We experience the social life of stories on the page and stage, a craft for fashioning identity and creating community. As members of the Brandeis Storytelling Brigade, we entertain and educate through the stories we perform in a wide range of public spaces, from day care centers to open mike competitions. And we reflect on our live storytelling in the context of literary history and narrative theory, in interdisciplinary academic projects.
This course builds on a vibrant storytelling movement across the U.S. to help us develop extraordinarily useful skills:
- Holding stage presence in body and voice.
- Organizing and promoting performance events.
- Participating constructively in a collaborative performance team.
- Designing intricate plots, with a sense of how beginnings, middles and ends shape human time.
- Understanding character psychology and development as a part of a character system.
- Researching the history of folk stories as a strategy for doing cultural history.
- Analyzing narrative in theoretically sophisticated ways, including political and philosophical investigations into how stories work and what they do.
- Writing critically about the short story literary genre as it has evolved from antiquity to the present.
Program Highlights
The Boston area has a rich storytelling performance scene. Professional storytellers will visit our class for coaching sessions and discussions of their remarkable work. And we will participate in local storytelling events — like the Moth — in Boston, Cambridge and Somerville.
In addition, we will reach out to local community centers, libraries, day care centers, schools, summer camps, and summer festivals to offer performances. These challenging experiences are at the heart of this JBS. By taking these risks together, we grow in skill and confidence in representing our lives to others. And we see firsthand how genuine stories can connect people across differences.
Ideal For
This JBS is open to all students, with an interdisciplinary humanities and social-science approach to storytelling. It offers excellent training for teachers, actors, stage directors, stand-up artists and others seeking to develop strong public speaking skills and performance strategies. In terms of cultural and literary analysis, this JBS is also ideal for literary scholars, writers and folklorists.

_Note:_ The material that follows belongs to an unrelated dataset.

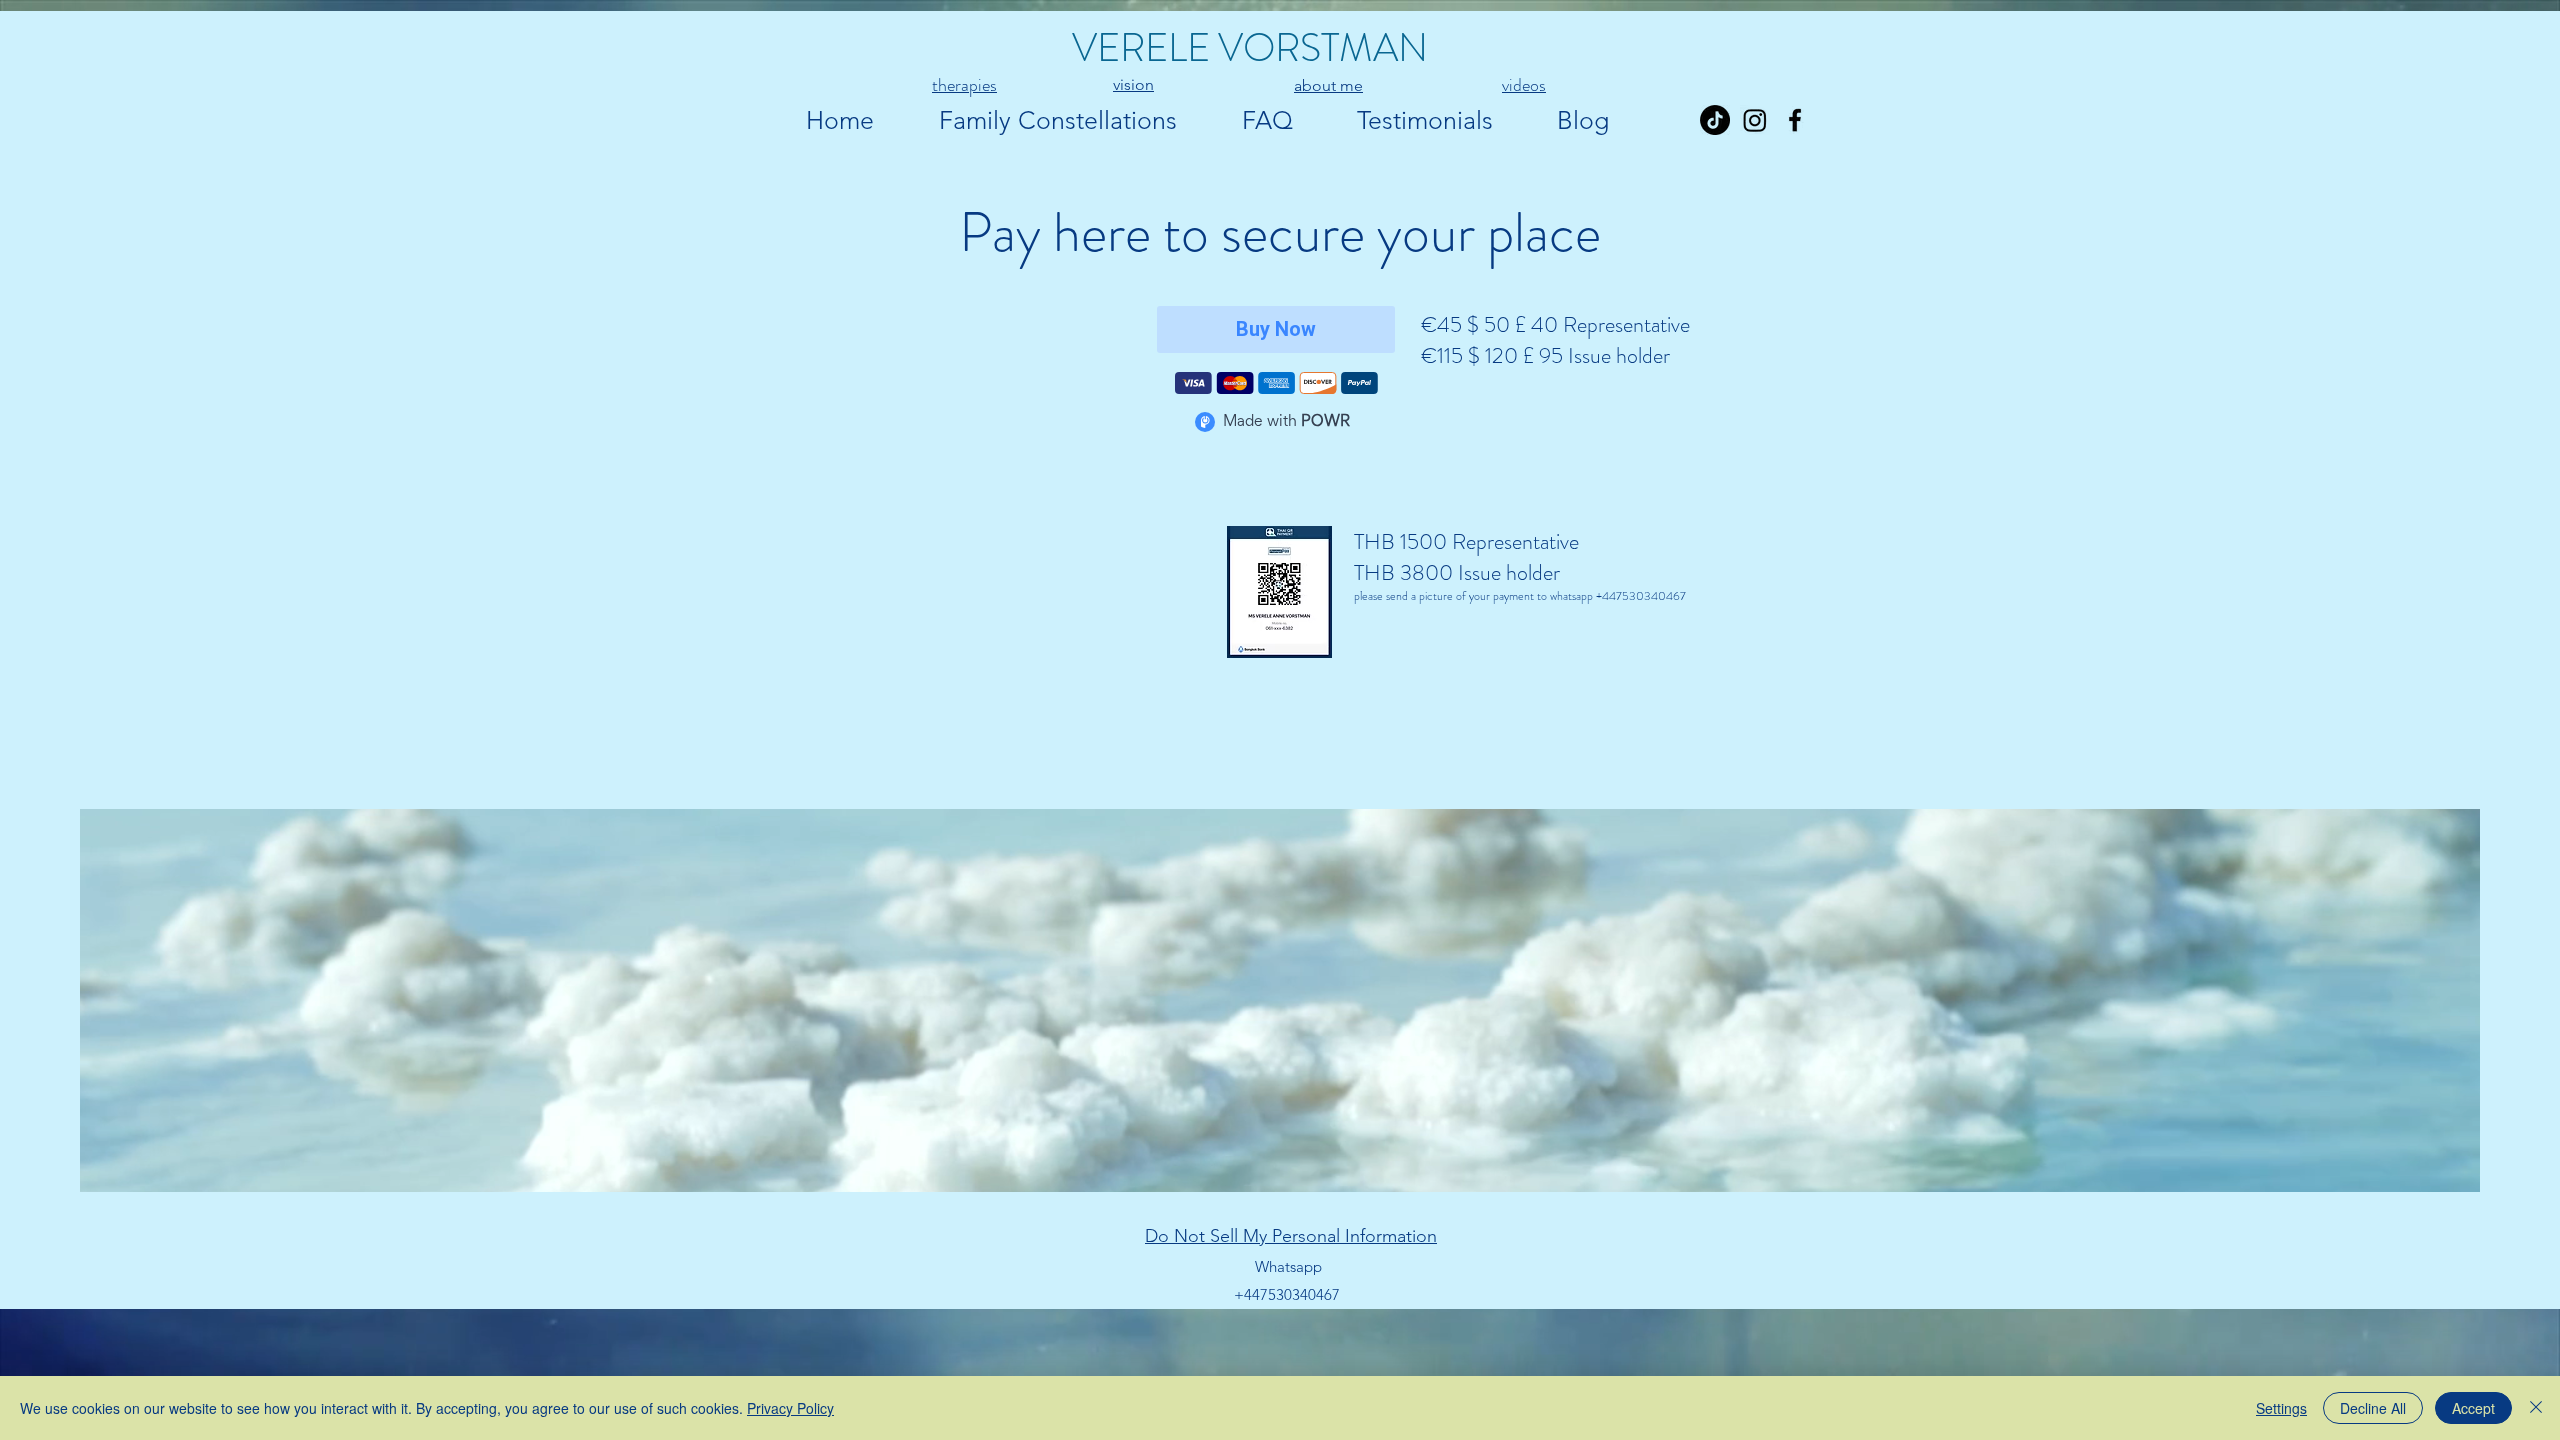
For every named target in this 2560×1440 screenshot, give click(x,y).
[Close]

Credits and Requirements Toward Graduation
Students in this JBS will earn 12 credit hours and fulfill three humanities (HUM) requirements, one writing intensive (WI) requirement and one oral communication (OC) requirement toward graduation. For most students, one JBS may count as a semester of residency toward graduation. All students, particularly transfer students, should review the terms and conditions for academic residency requirements.